***** Data shown *****

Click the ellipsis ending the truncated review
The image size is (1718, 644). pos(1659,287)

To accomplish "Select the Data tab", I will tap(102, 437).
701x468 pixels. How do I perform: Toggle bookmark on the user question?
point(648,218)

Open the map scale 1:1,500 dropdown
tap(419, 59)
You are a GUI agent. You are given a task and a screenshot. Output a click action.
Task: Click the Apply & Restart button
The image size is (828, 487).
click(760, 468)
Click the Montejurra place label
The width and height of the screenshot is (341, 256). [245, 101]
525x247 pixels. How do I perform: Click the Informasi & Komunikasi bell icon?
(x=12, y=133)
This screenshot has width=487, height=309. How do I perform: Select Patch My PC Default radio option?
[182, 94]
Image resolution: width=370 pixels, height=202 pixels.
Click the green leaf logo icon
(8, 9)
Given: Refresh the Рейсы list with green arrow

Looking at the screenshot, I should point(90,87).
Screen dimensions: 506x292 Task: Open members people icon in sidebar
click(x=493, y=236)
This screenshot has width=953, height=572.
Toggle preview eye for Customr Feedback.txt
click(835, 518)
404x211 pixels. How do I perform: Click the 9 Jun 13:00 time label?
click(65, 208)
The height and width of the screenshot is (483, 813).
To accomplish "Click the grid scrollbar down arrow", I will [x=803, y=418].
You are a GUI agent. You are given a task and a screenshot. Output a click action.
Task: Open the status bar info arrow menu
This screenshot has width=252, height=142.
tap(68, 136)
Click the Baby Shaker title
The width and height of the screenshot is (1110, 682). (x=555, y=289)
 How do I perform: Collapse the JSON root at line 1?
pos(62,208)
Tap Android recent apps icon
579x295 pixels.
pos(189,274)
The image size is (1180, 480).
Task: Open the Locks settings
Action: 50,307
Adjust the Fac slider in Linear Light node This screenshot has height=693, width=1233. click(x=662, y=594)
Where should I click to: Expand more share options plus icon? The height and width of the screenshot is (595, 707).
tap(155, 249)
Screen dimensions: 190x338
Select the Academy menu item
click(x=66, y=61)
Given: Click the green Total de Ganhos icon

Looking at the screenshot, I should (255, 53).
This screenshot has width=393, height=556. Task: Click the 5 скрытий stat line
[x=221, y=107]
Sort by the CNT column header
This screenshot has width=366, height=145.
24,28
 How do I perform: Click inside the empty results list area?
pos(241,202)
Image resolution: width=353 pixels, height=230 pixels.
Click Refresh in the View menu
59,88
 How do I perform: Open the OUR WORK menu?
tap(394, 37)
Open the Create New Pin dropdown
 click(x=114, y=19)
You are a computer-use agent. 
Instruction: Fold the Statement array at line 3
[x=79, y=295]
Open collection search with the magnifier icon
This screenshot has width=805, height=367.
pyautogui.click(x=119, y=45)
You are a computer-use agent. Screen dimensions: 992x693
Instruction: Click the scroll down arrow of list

*****

● **Task item**: Set down nothing but the lines from the one containing "You are a computer-use agent. Screen" through the final line above, exactly as written.

● **Final answer**:
You are a computer-use agent. Screen dimensions: 992x693
Instruction: Click the scroll down arrow of list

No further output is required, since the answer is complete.